--- ASSIGNMENT ---
As soon as the line containing "The image size is (861, 661)." appears, start repeating lines exactly and continue to the end of the entries; please skip pictures.
DATA SHOWN below:
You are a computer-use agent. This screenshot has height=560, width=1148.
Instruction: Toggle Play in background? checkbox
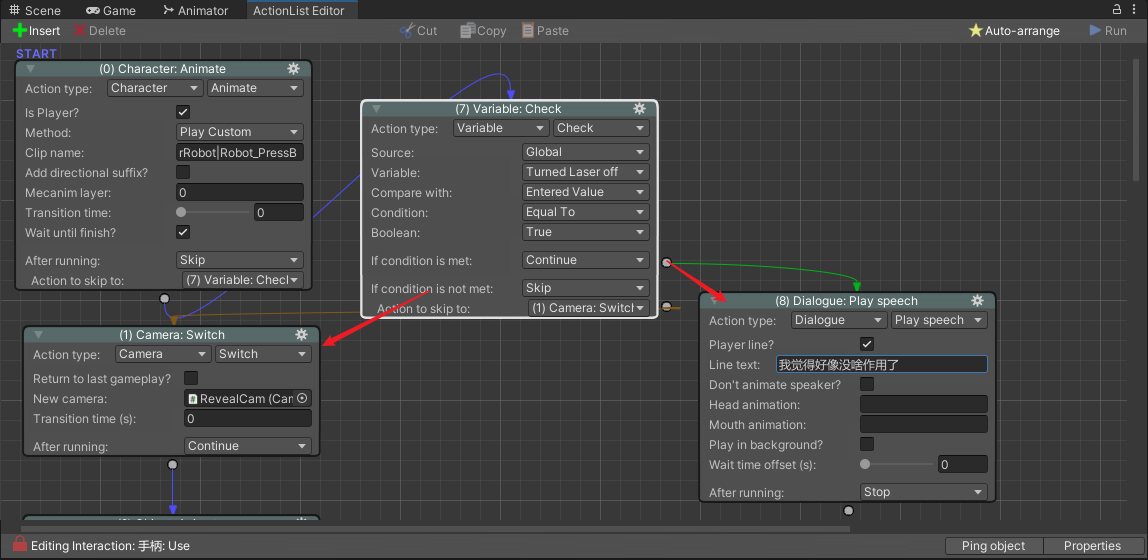coord(867,445)
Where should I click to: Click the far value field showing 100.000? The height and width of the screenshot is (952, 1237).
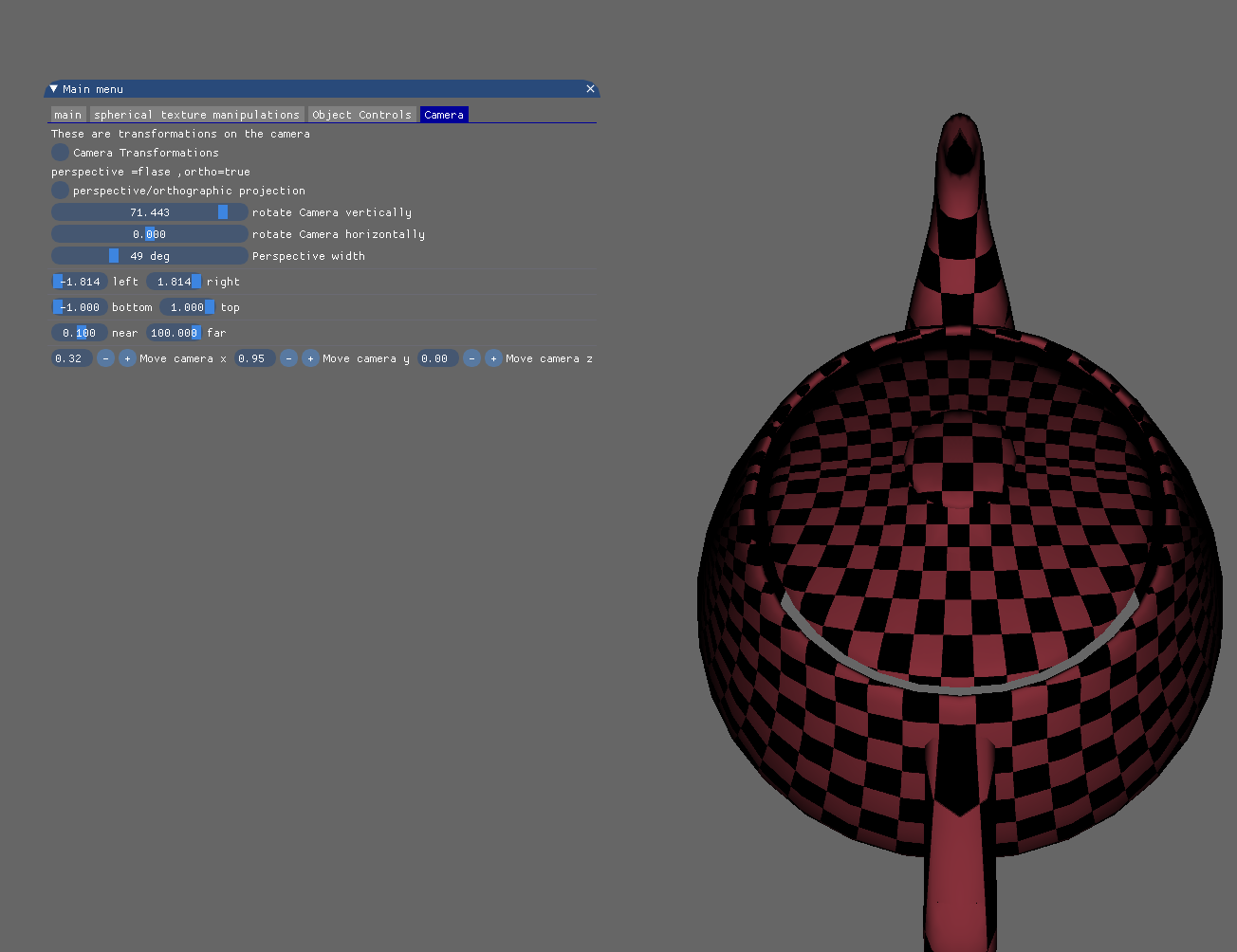tap(175, 332)
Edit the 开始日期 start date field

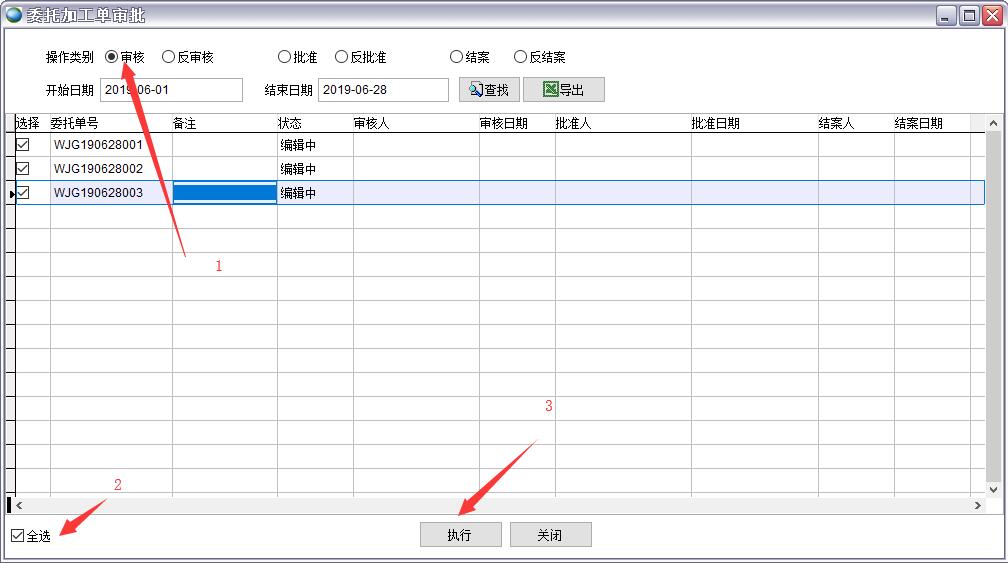(171, 90)
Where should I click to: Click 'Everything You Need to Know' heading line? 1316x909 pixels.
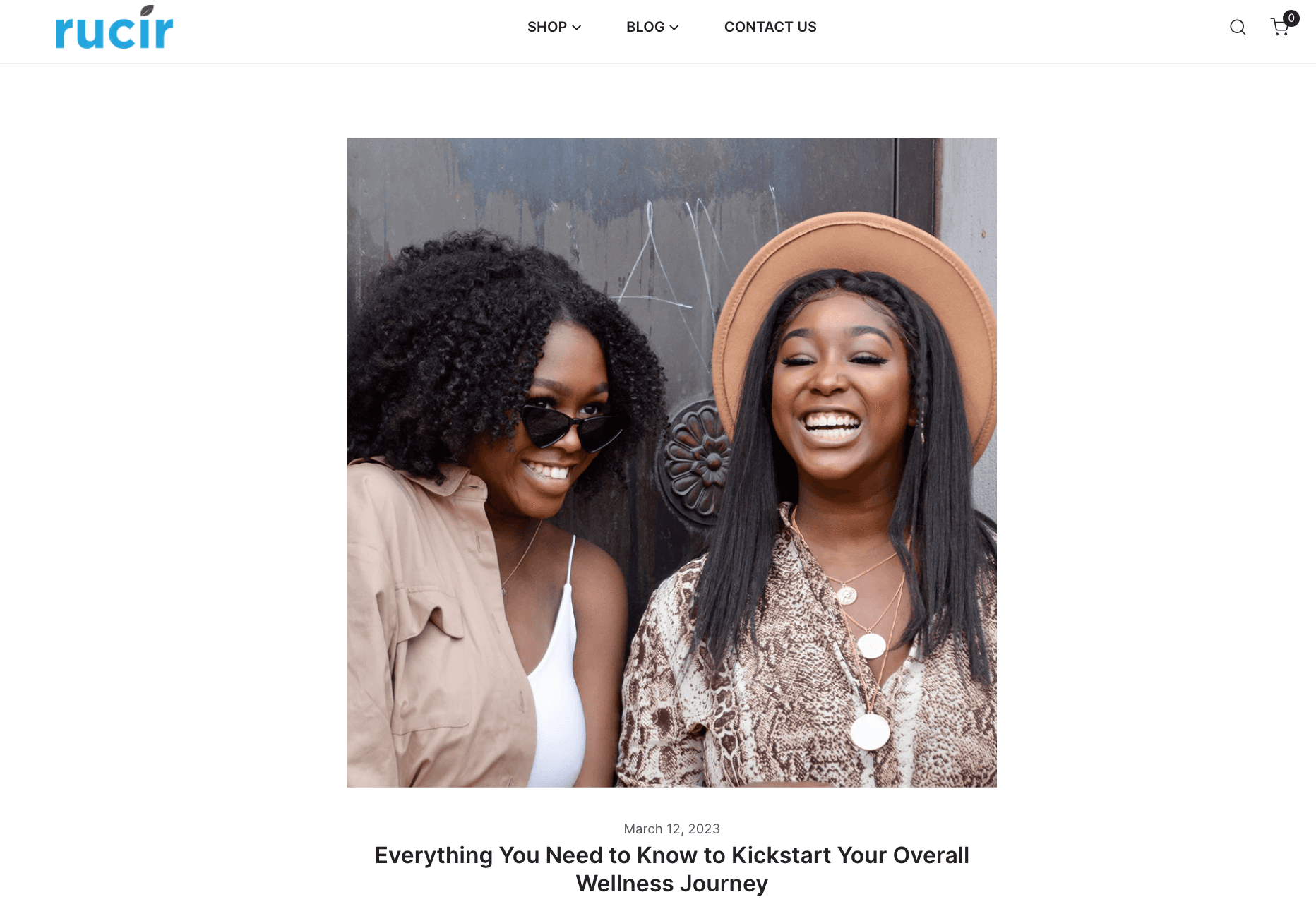672,855
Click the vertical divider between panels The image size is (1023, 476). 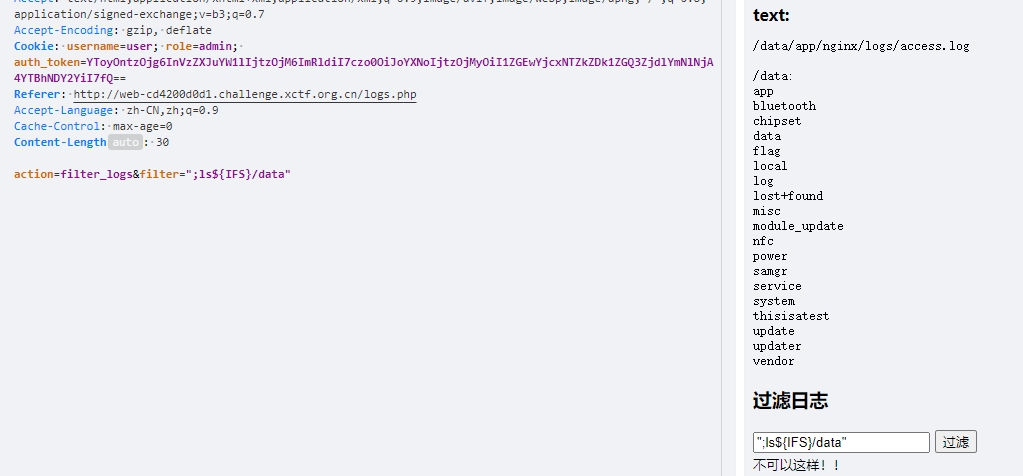(722, 238)
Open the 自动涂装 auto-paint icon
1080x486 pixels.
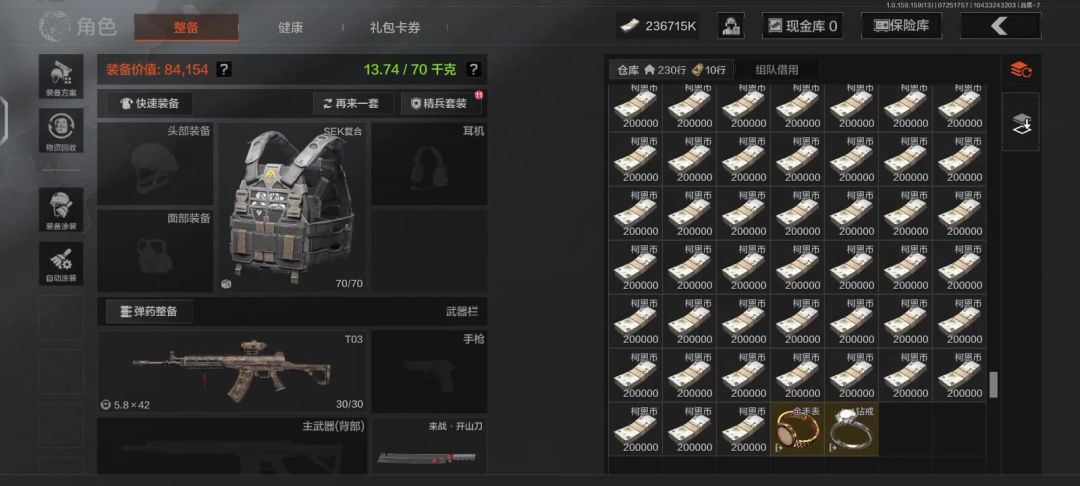pyautogui.click(x=61, y=264)
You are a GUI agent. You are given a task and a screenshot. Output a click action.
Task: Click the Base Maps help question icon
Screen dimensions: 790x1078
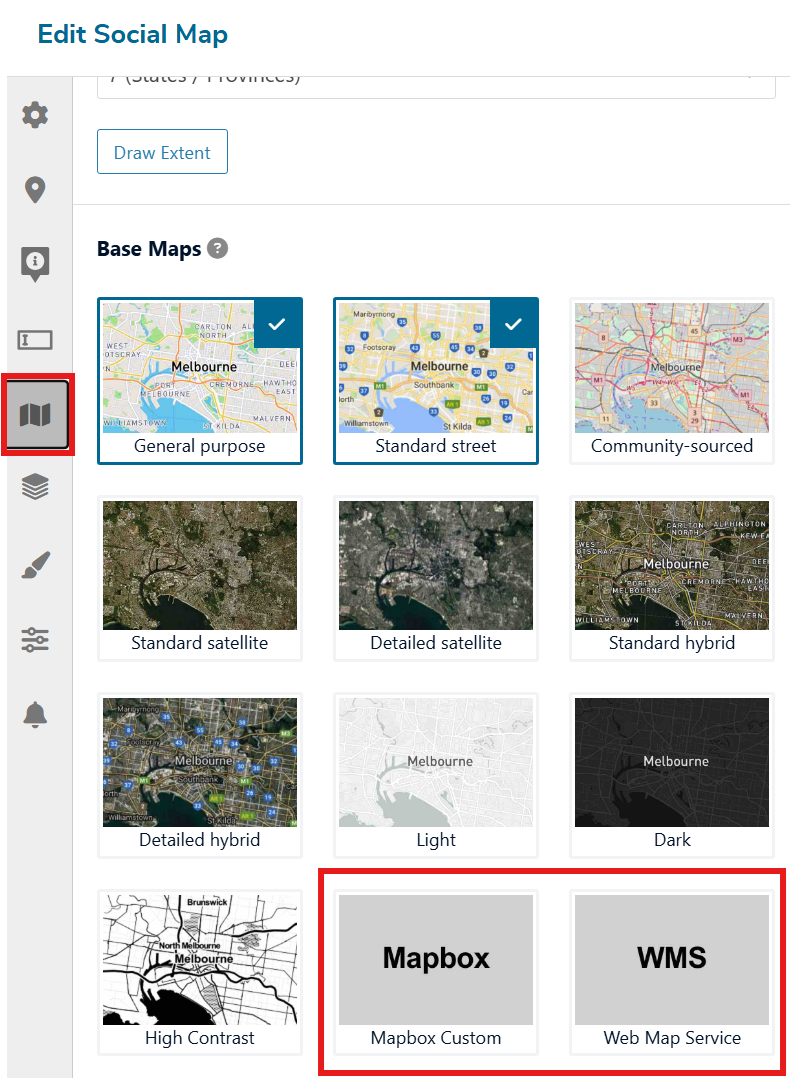tap(217, 249)
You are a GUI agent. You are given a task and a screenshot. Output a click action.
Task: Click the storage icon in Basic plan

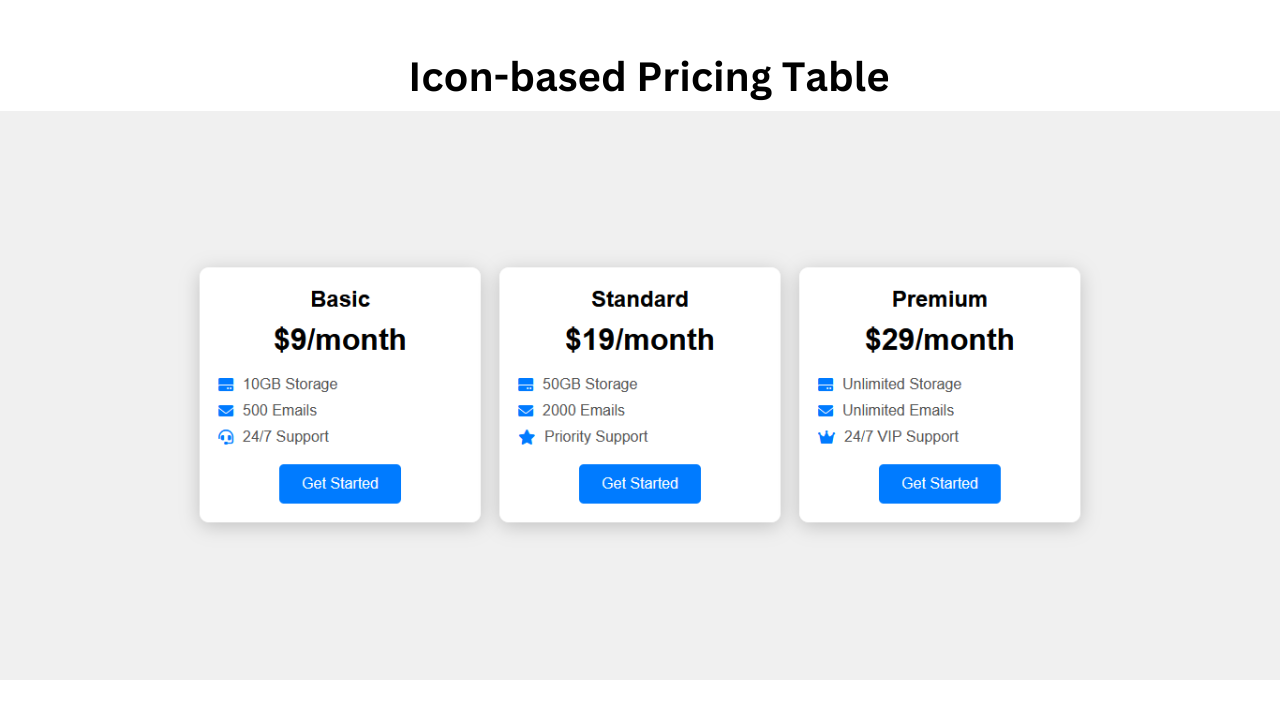[x=226, y=385]
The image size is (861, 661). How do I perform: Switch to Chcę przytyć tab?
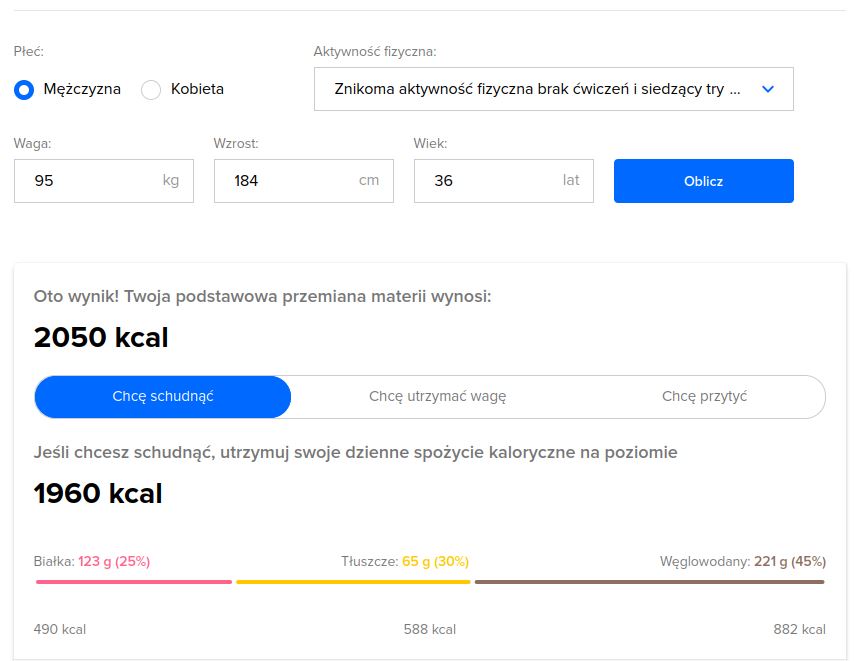(x=705, y=396)
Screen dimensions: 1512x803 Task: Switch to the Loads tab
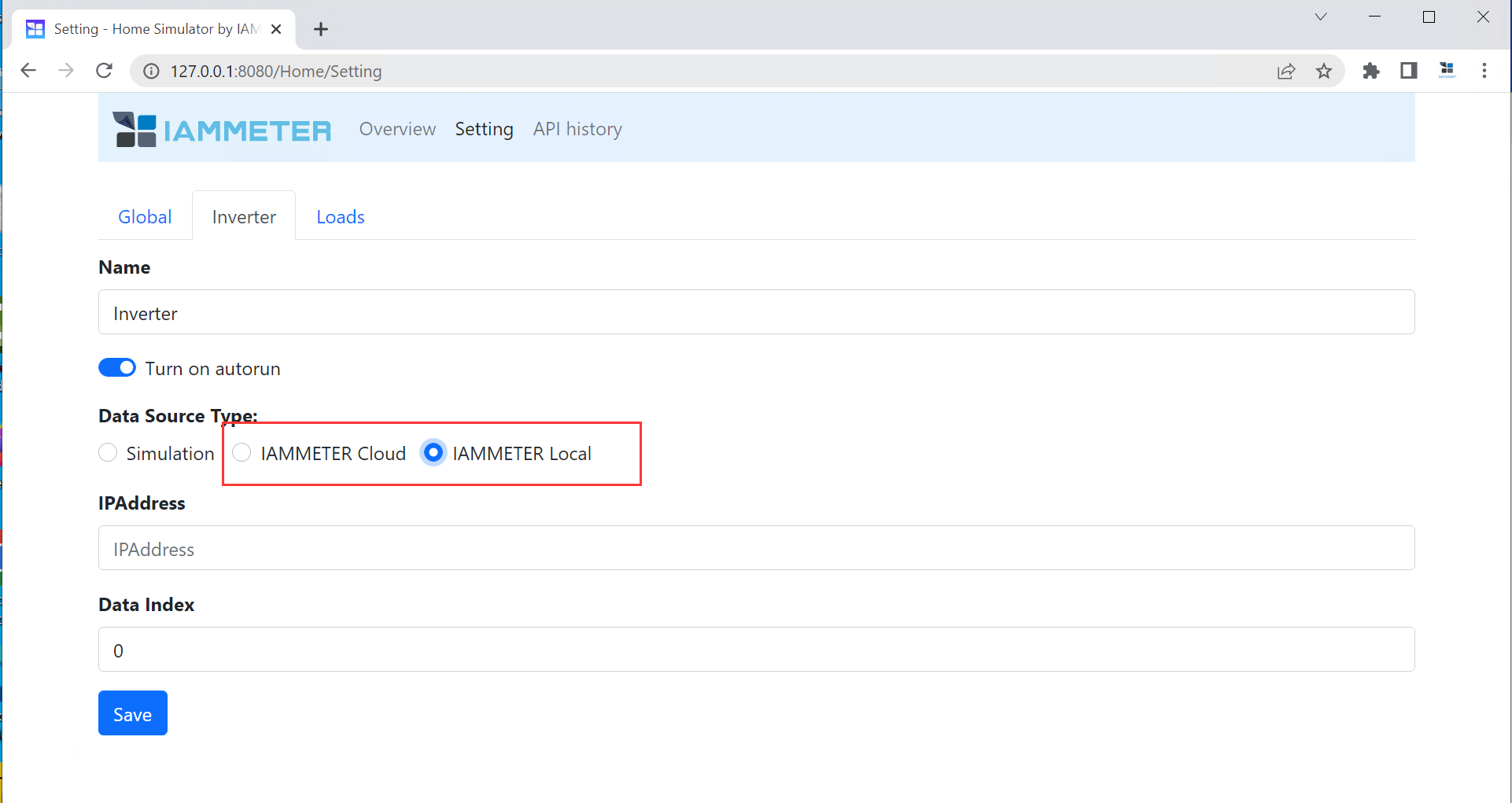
End of DATA SHOWN.
--- PROBLEM SOLUTION ---
The image size is (861, 661). How do I perform: Switch to Chcę przytyć tab?
(x=705, y=396)
Screen dimensions: 1512x803 Task: Switch to the Loads tab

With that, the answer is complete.